Pentagon Press Secretary General Pat Ryder revealed on 19 December that the U.S. has “around 2,000” troops deployed inside Syria, more than double the figure Washington has previously claimed to have inside the war-torn country.
“As you know, we have been briefing you regularly that there are approximately 900 U.S. troops deployed to Syria. In light of the situation in Syria and the significant interests, we recently learned that those numbers were higher,” Ryder told reporters on Thursday, adding that he “learned today there are approximately 2,000 U.S. troops in Syria.”
Ryder goes on to reveal that the unannounced increase started before the fall of the Syrian government—without specifying a time frame—and that the deployment includes temporary forces for “shifting mission requirements.”
The U.S. illegally deployed troops in Syria in November 2015 to allegedly “prevent the return of ISIS.” This came just two months after Russia accepted the request of Damascus to provide air support to the Syrian army, Iranian special forces, and Hezbollah in their fight against ISIS forces who threatened to overrun the Syrian capital.
In the chaos that ensued, Washington and allied Kurdish militias seized control of Syria’s resource-rich northeast, where the U.S. army remains to this day and regularly loots Syrian resources.

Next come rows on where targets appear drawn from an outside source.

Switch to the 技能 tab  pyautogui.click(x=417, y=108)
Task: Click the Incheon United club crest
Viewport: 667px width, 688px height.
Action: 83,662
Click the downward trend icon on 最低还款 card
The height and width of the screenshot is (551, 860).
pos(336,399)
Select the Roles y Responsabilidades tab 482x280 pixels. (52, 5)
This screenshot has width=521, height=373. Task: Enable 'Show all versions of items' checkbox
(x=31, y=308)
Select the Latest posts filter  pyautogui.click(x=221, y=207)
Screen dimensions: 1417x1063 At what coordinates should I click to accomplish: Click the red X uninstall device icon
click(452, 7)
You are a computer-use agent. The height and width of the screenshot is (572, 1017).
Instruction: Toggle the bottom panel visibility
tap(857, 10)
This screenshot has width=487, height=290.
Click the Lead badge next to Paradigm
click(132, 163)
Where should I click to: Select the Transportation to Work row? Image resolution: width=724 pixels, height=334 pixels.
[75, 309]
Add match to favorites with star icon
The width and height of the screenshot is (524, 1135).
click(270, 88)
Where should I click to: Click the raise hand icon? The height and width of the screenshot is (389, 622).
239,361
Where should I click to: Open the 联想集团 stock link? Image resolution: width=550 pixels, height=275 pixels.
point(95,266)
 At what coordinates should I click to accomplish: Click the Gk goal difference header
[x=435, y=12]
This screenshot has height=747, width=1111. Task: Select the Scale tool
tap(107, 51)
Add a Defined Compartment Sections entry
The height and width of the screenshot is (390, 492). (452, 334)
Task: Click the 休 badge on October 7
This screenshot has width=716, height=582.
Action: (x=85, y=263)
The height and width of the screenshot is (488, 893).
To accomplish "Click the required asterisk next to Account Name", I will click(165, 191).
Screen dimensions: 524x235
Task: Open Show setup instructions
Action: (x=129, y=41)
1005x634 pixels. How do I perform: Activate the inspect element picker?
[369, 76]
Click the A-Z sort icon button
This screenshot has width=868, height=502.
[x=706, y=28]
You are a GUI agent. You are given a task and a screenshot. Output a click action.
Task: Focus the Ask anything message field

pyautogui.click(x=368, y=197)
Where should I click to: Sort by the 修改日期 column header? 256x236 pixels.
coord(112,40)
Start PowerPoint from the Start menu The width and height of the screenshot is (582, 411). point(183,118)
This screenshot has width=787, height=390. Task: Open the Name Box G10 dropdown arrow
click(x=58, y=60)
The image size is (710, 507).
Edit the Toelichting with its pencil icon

Hundreds of U.S. troops are also present in the massive Al-Tanf base near the tri-border area connecting Syria, Iraq, and Jordan.
“Whether Washington chooses to admit it or not, the U.S. now has direct influence over the vast majority of Syria’s most productive oil fields,” Syria analyst Jennifer Cafarella of the Institute for the Study of War (ISW) wrote in 2017. She also explained that the territorial gains of the U.S.-backed Syrian Democratic Forces (SDF) “are Syrian national treasures that, when added up, amount to brute geopolitical power for the U.S.”
In 2019, U.S. President-elect Donald Trump detailed why Washington intends to uphold the occupation of northeast Syria, saying,
We want to bring our soldiers home. But we did leave soldiers because we’re keeping the oil… I like oil. We’re keeping the oil.
For the past several years, the U.S. claimed to have only “900 troops” inside Syria. However, local sources and observers have said the actual number was likely closer to 2,000 troops, which are rotated in and out from U.S. bases in Iraq.
Since the start of the U.S.—Israeli genocide of Palestinians in Gaza, the Pentagon has repeatedly reinforced its bases in Syria to confront attacks by Iraqi resistance factions.